“Low circulation can be attributed to opinion piece newspaper stories which function as news stories, which in turn produce negative responses from those of us who are out-of-step with newspaper propaganda,” says reader NJT, who might have had in mind yesterday’s Chi Trib top-of-page-one article, “Military options against Iran carry big risks: Strategic [sic: Strategy] and policy experts analyze tactics available--and possible retaliation--if the U.S. launches an attack designed to thwart Tehran's nuclear ambitions,” which typically preaches to the pacifist choir and is wholly one-sided.
It also assumes we know war on Iran is being planned. That may be all the buzz in the Washington bureau, but some readers would appreciate more stage-setting. And this is aimed at readers, we presume.
We read that “analysts suggest” and “analysts describe” and even the flaccid “experts said,” which are standard newspaper thumb-sucking lingo but means analysts and experts the Trib thought worth asking or reading about or some or many or most analysts, or . . . what? Trib puts us at its mercy, relying on our considering it trustworthy; hence the preaching to choir. But if there are no or few analysts who contradict what they report, we should be told that. Part of mainstreamers’ problem is how fuzzy they get in such matters. Fuzzy writing means fuzzy thinking means who cares?
As for stage-setting, not till paragraph 7 do we read
While President Bush this week dismissed the idea of military action against Iran as "wild speculation," he did not deny reports that the administration is developing plans for air strikes and has long said all options are on the table.
This belonged farther up, even as the lead, if only for stage-setting purposes. But wait: “wild speculation” in a subordinate clause, the “while” clause? This isn’t more important that that as background to Trib’s presumably unwild speculation?
(While we’re at it — during the time — how about dispensing with the all-purpose “while” when we mean “although”? It’s clearer and more honest. And make your “while” clause the main clause, and introduce the next clause with “but.” Two independent clauses, one countering the other. Readers would appreciate it.)
Here’s another paragraph (12th) that belongs much higher up:
Public pronouncements from the White House have laid the rhetorical groundwork for the use of military force. In January, Bush described a nuclear-armed Iran as "a grave threat to the security of the world," words reminiscent of the language he used before the 2003 invasion of Iraq.

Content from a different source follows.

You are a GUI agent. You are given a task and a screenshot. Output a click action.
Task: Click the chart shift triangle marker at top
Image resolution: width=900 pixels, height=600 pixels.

OK. Now at least we know what this editorial (sorry, news analysis) is driving at. It’s followed by Cheney saying “meaninful consequences” should follow Iranian refusal to abandon its nuclear program. Then several ‘graphs that say how all this might be just diplomatic talk, etc.
Oh boy. 1,500 words and there we are, much ado about what? And where are the analysts who contradict the editorial (oops, news analysis) thrust? Trust us, says Chi Trib. But it gets harder by the day.